▶ _Data to use_
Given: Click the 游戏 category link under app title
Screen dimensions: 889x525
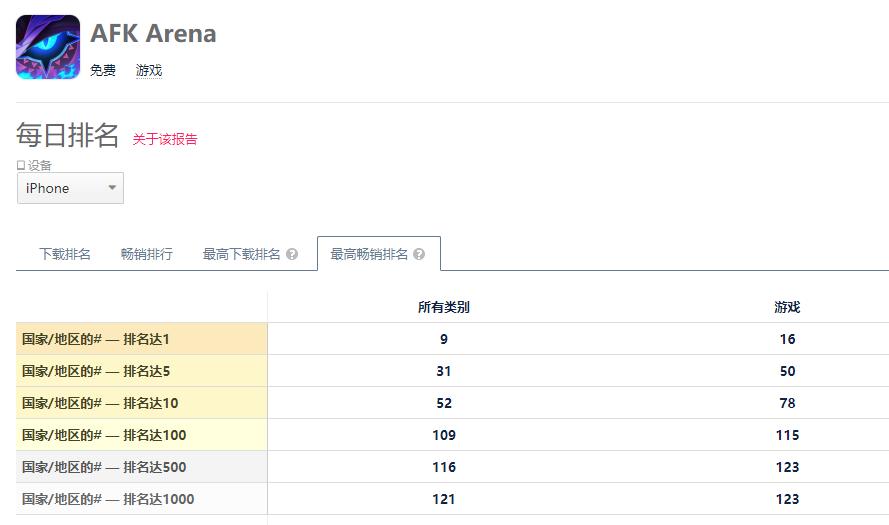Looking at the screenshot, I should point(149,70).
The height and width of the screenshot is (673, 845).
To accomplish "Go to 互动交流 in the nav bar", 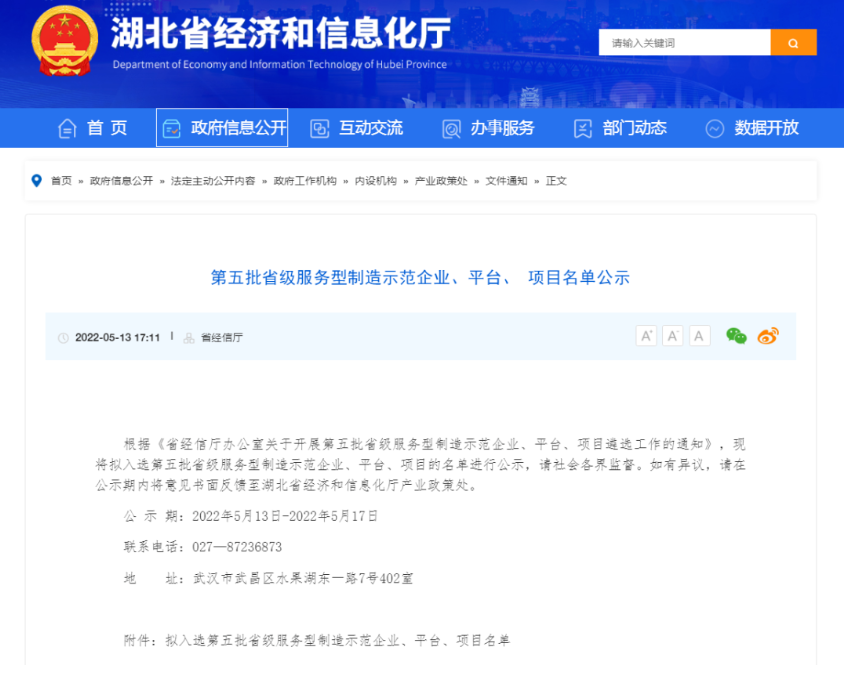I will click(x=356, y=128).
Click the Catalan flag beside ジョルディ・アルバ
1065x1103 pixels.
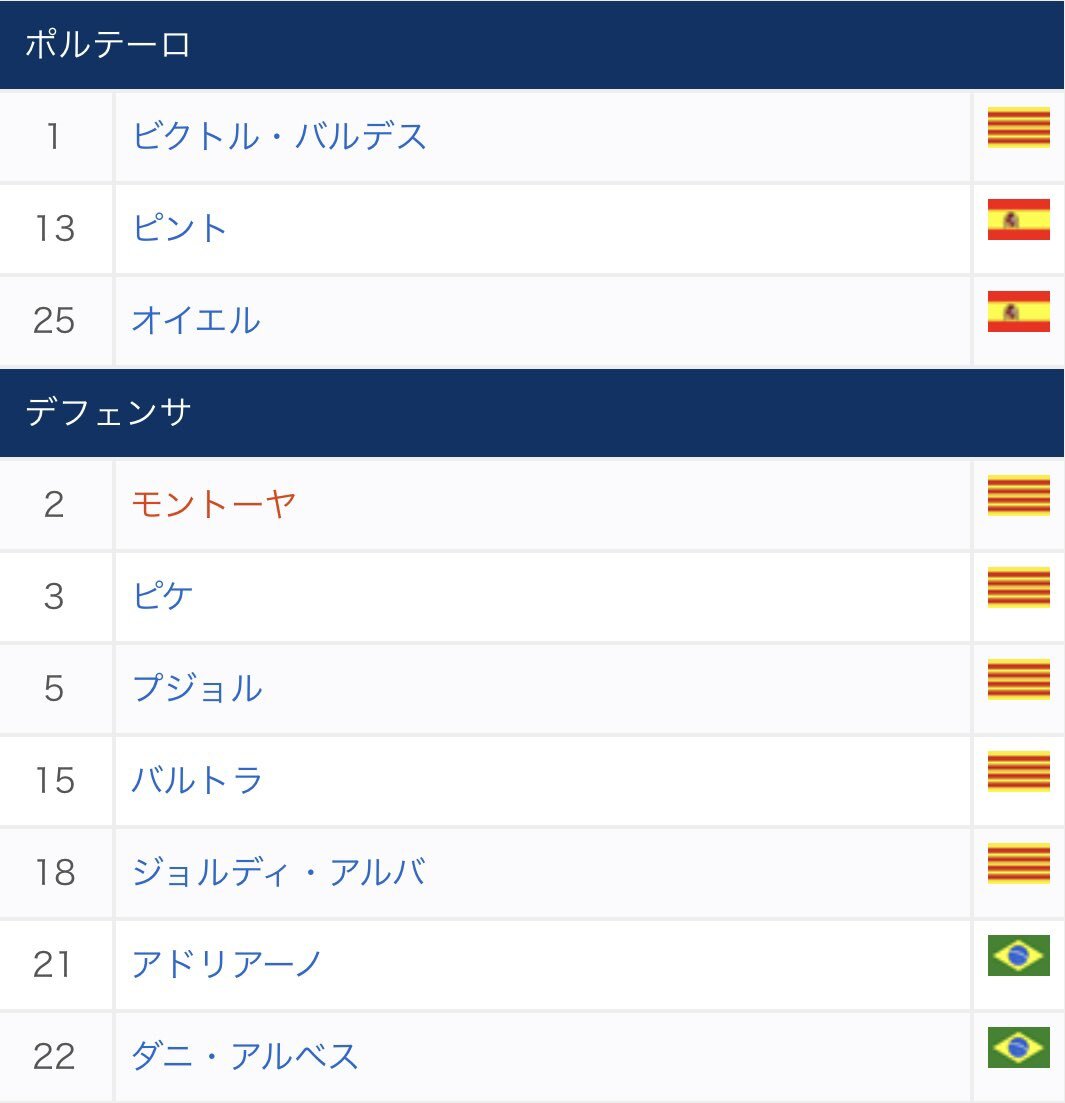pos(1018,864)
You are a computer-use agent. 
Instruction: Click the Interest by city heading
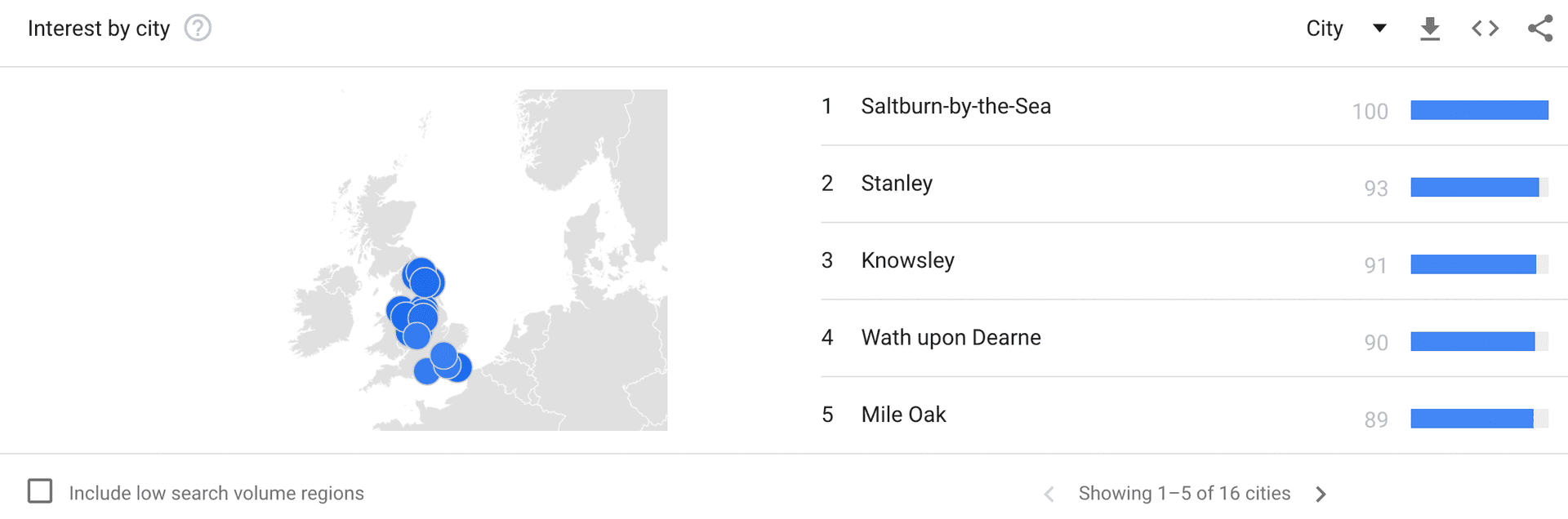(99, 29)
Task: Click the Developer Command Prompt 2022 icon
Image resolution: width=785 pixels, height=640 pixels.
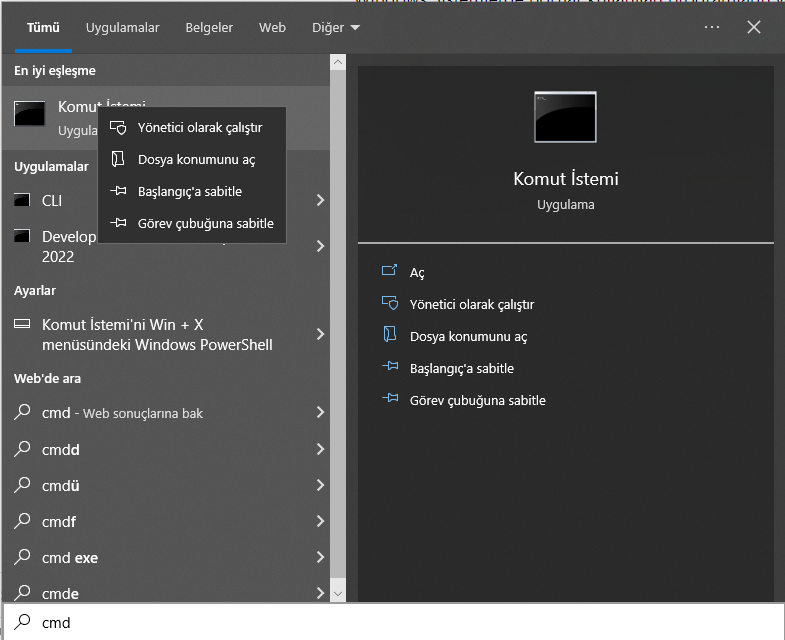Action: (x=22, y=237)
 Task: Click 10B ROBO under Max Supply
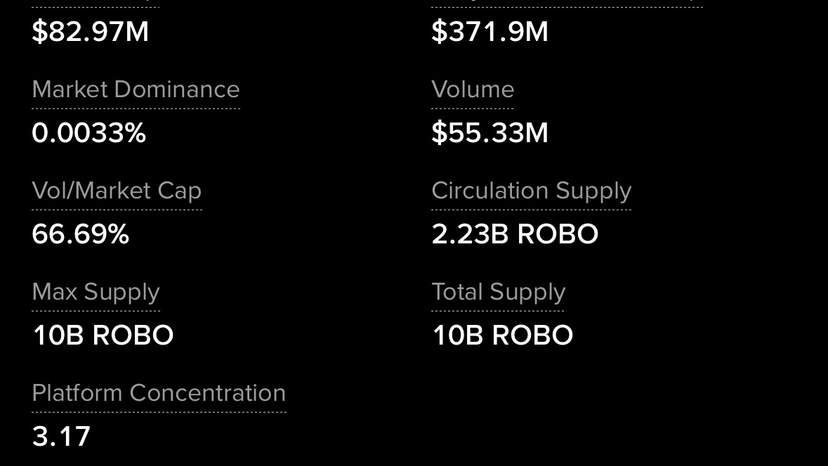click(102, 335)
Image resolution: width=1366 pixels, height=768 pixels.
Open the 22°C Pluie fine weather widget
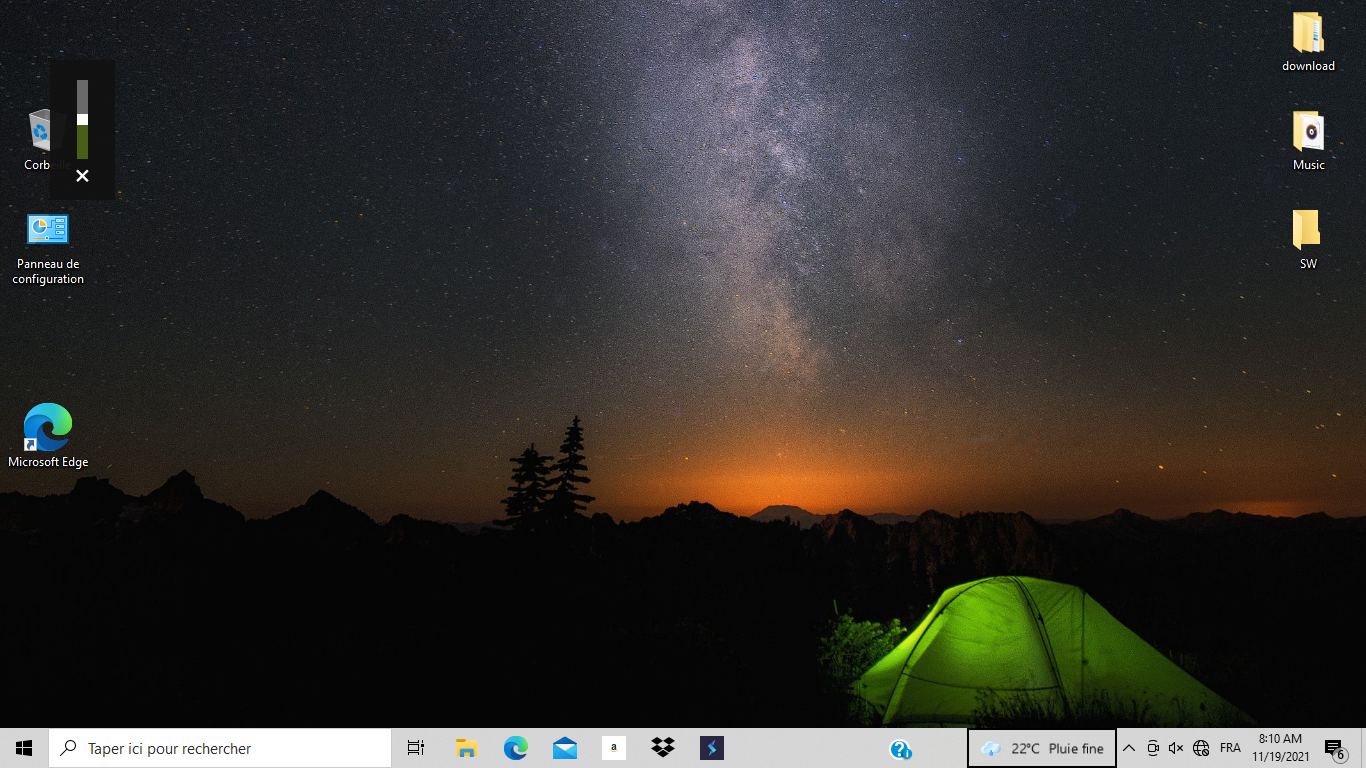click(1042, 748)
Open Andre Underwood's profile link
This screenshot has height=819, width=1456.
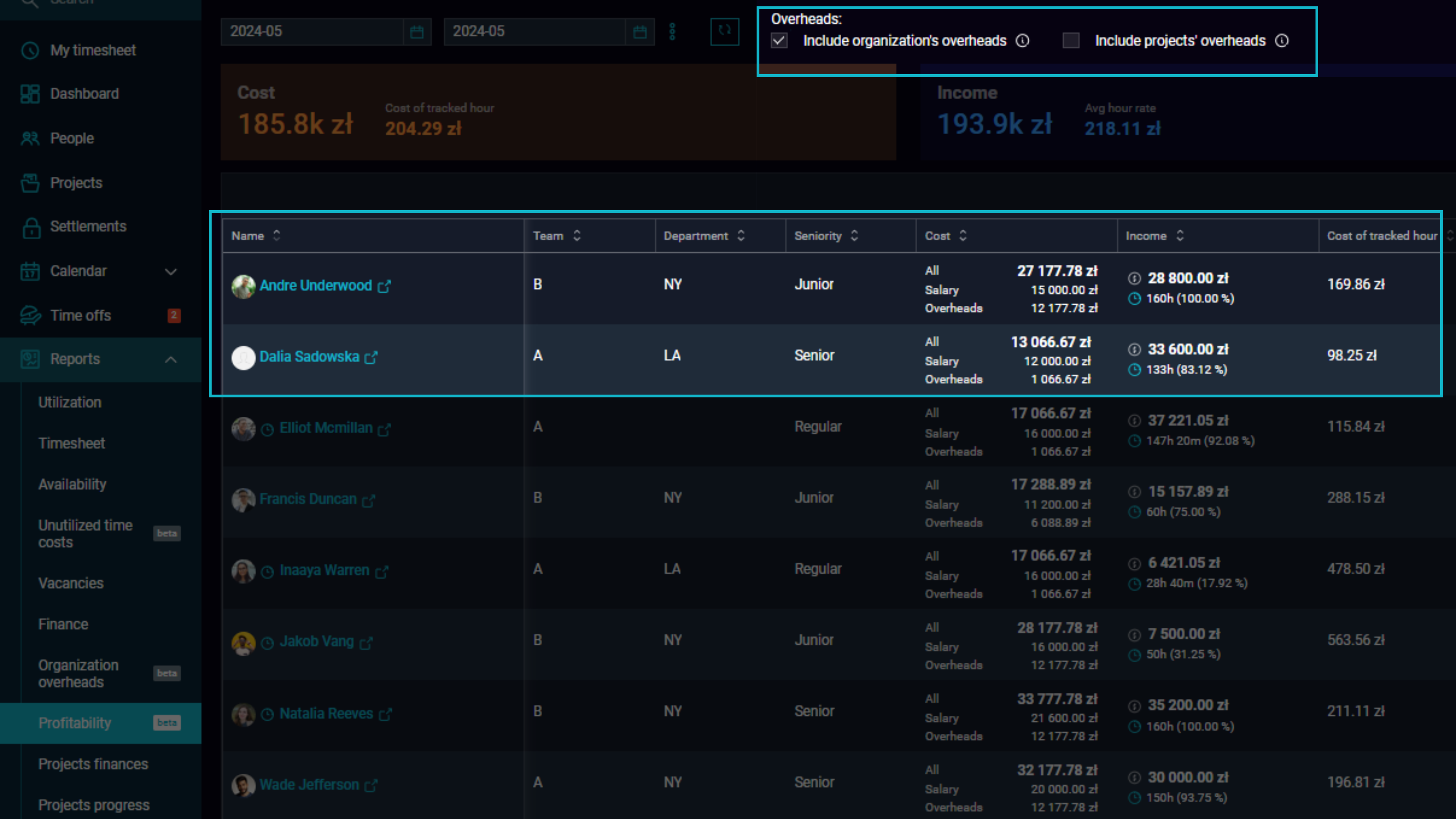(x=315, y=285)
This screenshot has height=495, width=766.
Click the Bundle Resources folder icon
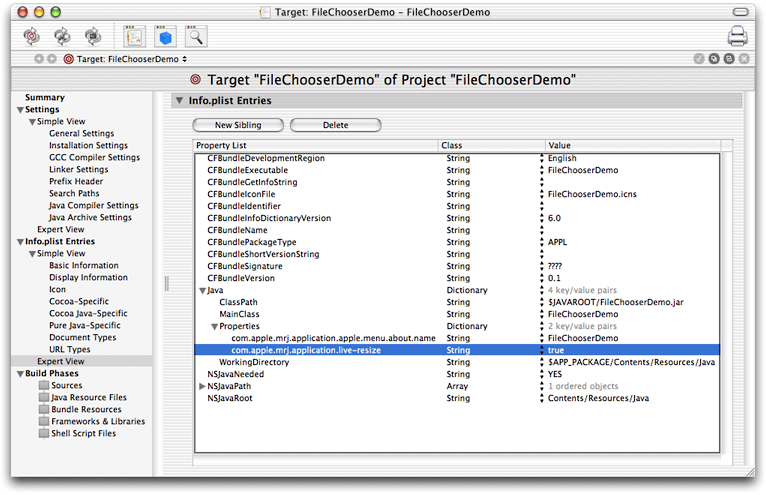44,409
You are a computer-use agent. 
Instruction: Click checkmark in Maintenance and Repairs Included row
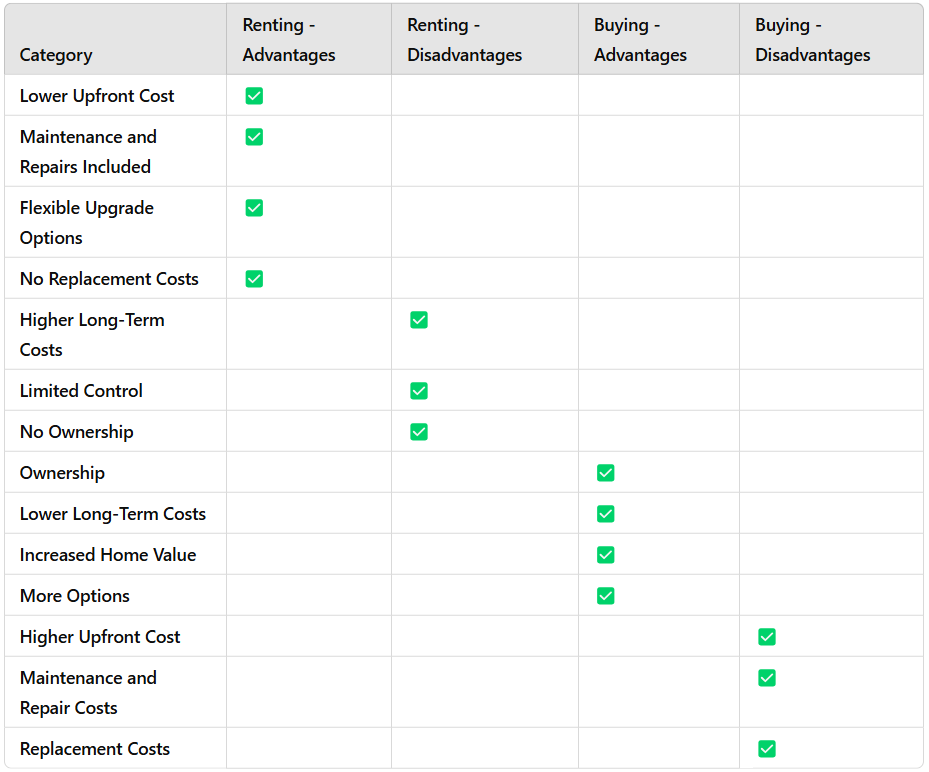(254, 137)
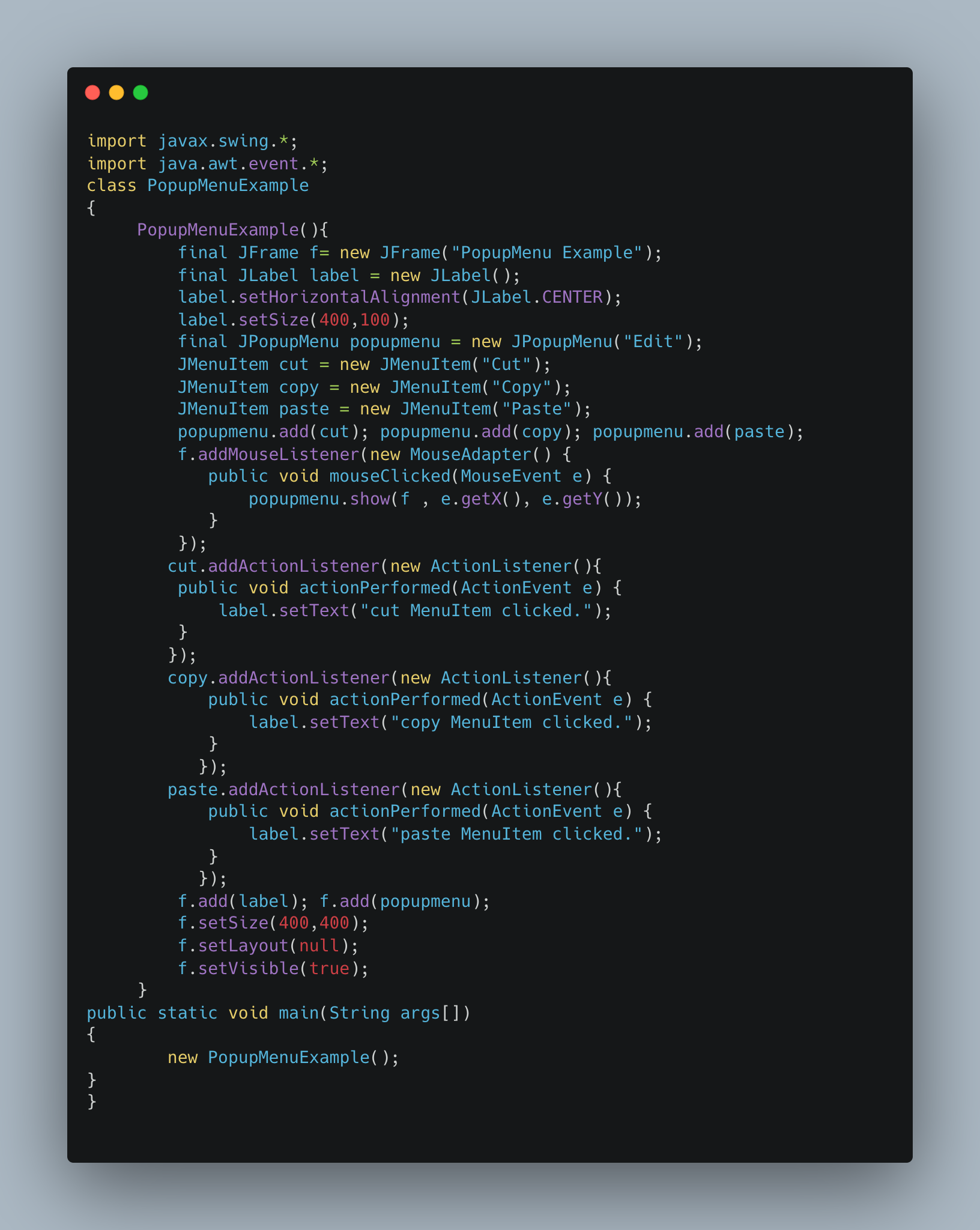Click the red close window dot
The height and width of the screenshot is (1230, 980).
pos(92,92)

▶ _The problem_
Return each line of the records above that contains the word "height".

▶ _Reply to the task_
The height and width of the screenshot is (673, 845).
Image resolution: width=785 pixels, height=640 pixels.
Image resolution: width=1366 pixels, height=768 pixels.
This screenshot has height=819, width=1456.
This screenshot has height=495, width=766.
The height and width of the screenshot is (1230, 980).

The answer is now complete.